You’ve probably heard statistics like this before: in a survey of 6,000 incoming freshmen at the nation’s top colleges, half didn’t know when the Civil War happened. Half couldn’t locate St. Louis on a map. Only six percent could name the original 13 colonies. And almost two-thirds — remember, this is among students going to top colleges — almost two-thirds got a famous 19th century author mixed up with a contemporary pop music icon.
It’s a familiar story, and it’s been in the news again lately: our kids don’t know civics.
At this point in an article on this subject, the standard procedure is to bewail the decline of education. For some, the decline in civics knowledge reflects the takeover of 1960s radicalism: love of country and respect for its values and institutions are no longer cool. For others, it simply reflects the decline of education generally: schools can’t teach math and reading any more, so why do we expect them to teach civics effectively?
But hold your horses. There’s been no decline.
The statistics I cited in the first paragraph are from a study conducted in 1943. The famous 19th-century author mentioned in the last sentence was Walt Whitman; two-thirds of freshmen at top colleges mixed him up with band leader Paul Whiteman, who declared himself “The King of Jazz.” And you can see why students got them mixed up — they look so much alike. (Hat tip to this Wall Street Journal reader for bringing the study back to public attention.)
It gets worse. Way back in 1917, researchers composed an American history test including items that history teachers thought “every student should know.” The test was thought appropriate to administer to students as early as elementary school, since it contained what the researchers called “the simplest and most obvious facts of American history.” They gave it to students at all levels from elementary school to college, to see what would happen.
The college students scored 49 percent.
And when we look at these past surveys of civics knowledge among college students, we have to remember that a lot fewer people went to college back then. It was the top performers — the cream of the national crop — who thought Walt Whitman was the King of Jazz.
Maybe this shouldn’t surprise us. After all, there’s no evidence that math and reading skills have gone down, either. As far back as we have reliable measurements (which, unfortunately, is only back to 1970), math and reading outcomes for 12th graders are flat. So are graduation rates.
The school system now consumes more than twice as much money per student (after inflation) as it did in 1970, while producing all the same outcomes, so clearly the system is growing more and more dysfunctional and is headed toward a major crisis. But a decline in outcomes is not the problem.

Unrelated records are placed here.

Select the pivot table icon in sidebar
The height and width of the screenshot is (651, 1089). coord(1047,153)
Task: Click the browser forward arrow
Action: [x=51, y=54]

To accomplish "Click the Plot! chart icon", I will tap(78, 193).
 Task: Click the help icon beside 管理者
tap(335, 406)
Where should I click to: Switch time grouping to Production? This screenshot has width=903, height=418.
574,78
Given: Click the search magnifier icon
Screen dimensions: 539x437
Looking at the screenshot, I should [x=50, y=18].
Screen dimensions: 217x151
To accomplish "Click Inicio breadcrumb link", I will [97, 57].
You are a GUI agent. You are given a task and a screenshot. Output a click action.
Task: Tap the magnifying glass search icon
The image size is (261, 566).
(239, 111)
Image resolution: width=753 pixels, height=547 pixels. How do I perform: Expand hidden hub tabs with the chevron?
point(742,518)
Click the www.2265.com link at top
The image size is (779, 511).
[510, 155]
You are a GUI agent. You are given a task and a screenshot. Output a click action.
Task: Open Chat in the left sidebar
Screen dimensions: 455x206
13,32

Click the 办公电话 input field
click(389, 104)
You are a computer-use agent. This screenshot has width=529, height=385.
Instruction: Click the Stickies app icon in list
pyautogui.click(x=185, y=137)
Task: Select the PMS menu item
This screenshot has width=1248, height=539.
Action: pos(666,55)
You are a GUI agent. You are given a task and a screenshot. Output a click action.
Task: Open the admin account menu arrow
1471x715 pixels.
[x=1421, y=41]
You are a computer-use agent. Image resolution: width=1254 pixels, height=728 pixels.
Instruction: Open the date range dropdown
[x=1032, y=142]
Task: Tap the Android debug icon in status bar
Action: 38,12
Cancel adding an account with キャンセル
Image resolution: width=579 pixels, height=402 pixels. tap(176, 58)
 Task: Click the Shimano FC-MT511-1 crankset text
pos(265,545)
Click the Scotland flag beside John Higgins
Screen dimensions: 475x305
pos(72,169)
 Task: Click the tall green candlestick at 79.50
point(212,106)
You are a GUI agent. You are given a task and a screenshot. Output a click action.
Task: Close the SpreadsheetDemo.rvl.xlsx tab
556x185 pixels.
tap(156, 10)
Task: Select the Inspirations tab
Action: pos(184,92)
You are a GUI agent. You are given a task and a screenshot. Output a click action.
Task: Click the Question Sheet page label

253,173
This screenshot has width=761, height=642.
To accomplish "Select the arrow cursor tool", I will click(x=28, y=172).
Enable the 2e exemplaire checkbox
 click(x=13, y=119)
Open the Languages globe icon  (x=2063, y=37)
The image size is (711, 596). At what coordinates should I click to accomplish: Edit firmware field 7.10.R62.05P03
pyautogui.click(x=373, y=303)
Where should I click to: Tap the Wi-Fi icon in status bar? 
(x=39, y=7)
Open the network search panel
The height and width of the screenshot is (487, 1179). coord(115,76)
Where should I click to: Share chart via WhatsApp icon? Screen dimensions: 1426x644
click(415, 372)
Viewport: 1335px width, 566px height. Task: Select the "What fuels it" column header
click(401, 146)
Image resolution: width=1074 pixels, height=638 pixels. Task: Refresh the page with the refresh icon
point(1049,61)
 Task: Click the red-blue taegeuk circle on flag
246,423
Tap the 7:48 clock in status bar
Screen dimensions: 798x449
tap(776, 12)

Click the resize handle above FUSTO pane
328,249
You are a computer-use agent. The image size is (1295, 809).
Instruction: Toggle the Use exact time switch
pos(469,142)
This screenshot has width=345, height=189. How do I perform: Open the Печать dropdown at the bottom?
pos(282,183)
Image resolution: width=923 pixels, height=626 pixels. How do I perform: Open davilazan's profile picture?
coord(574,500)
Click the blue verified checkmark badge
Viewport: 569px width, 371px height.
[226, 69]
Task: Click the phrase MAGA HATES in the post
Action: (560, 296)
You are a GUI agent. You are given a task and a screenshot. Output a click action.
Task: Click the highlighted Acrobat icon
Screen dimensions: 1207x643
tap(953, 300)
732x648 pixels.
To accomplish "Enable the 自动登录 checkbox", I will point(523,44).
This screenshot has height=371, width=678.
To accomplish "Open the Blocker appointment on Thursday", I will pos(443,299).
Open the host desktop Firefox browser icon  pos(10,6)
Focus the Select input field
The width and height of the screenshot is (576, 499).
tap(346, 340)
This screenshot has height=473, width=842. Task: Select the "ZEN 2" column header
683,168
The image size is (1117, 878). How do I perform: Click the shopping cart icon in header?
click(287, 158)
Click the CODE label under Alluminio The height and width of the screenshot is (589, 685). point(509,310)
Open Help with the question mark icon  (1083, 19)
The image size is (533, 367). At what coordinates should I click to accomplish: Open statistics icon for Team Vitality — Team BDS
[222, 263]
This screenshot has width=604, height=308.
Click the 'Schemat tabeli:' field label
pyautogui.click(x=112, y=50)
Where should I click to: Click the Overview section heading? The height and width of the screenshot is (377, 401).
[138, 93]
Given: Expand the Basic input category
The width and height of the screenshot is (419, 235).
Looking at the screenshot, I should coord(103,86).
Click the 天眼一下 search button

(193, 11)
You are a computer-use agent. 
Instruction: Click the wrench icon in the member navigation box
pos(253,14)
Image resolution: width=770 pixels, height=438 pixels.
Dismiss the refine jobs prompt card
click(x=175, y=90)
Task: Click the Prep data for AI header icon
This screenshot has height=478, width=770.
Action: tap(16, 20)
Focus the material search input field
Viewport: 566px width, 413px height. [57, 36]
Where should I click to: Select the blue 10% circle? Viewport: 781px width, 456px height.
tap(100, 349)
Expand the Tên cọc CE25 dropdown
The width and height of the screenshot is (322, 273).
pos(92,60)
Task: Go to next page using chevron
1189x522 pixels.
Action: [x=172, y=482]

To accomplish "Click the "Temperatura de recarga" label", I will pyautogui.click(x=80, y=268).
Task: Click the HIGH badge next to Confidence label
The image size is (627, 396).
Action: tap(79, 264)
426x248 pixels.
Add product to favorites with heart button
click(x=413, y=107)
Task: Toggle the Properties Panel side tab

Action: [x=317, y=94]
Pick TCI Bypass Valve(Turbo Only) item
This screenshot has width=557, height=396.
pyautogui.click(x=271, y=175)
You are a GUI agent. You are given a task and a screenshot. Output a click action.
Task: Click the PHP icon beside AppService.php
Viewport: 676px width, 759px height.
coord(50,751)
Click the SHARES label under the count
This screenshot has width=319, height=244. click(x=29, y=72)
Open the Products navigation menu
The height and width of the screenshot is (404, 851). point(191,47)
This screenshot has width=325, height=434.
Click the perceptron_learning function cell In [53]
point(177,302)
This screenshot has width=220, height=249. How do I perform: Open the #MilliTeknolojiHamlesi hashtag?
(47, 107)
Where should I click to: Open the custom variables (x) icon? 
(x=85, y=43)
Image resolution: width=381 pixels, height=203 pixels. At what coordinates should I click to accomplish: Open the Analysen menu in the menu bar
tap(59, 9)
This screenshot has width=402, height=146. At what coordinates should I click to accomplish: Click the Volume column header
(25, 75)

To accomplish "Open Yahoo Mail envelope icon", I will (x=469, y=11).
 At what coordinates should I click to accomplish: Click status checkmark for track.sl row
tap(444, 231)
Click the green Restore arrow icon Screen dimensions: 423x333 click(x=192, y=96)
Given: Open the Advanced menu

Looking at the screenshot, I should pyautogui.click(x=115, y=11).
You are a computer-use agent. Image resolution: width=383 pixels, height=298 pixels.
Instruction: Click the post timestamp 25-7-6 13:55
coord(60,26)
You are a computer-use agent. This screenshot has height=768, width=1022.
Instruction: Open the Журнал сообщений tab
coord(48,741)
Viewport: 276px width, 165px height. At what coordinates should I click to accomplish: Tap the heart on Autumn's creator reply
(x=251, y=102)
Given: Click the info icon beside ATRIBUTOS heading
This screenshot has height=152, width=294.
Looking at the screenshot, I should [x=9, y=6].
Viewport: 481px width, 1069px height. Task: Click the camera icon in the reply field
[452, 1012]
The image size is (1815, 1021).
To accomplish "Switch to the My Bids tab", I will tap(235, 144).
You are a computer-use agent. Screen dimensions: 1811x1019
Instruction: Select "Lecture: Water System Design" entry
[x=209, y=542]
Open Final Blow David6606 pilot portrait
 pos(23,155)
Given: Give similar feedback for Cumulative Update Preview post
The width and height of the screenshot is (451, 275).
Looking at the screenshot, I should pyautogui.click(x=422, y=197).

Clearly the failure of civic education does not mean the nation is about to have an existential crisis. If that were going to happen, we’d have had it long before now.
On the other hand, just because the school system’s failure has been going on for a long time doesn’t mean it isn’t a failure. And school failure always has consequences.
Just think how much better American life might have been over the past century if we had been a nation of citizens who knew what citizens ought to know, rather than a nation whose schools failed so miserably and so consistently at their jobs. Would fewer people have succumbed to the siren song of isolationism in the 1930s, while Hitler and Stalin built their empires of mass murder and Mao took control of the Chinese revolutionaries? Would the triumph of the civil rights movement have come sooner and with less toil and bloodshed, and left behind fewer of the unresolved problems that still fester in our politics? Would there have been a clearer understanding of the nature of communism, meaning less denial and excuse-making for Soviet and Maoist atrocities, perhaps even leading to an earlier and more complete victory for freedom in the world? Who can say what horrors we might have avoided if our citizens had all along understood the intellectual and historical foundations of liberty?
Moreover, if the failure is so long-term, we can’t attribute it to transitory phenomena like 1960s radicalism. We have to expect it to be rooted in the basic structure of our educational institutions — whatever we’re doing wrong, it’s something we’ve been doing wrong for at least a century.
Lo and behold, when we search the empirical research for evidence of what might be causing the problem, that’s exactly what we find.
It turns out schools that possess one very specific characteristic surpass all others in teaching civics. Students at these schools are regularly found to be more likely to respect the political rights of those they dislike, have better political knowledge, participate more in the political system, and volunteer more often. This is established by empirical research using top-quality methods that can isolate the influence of schools from other factors like family influence and self-selection.
Which schools are so consistently associated with better civic education? Private schools.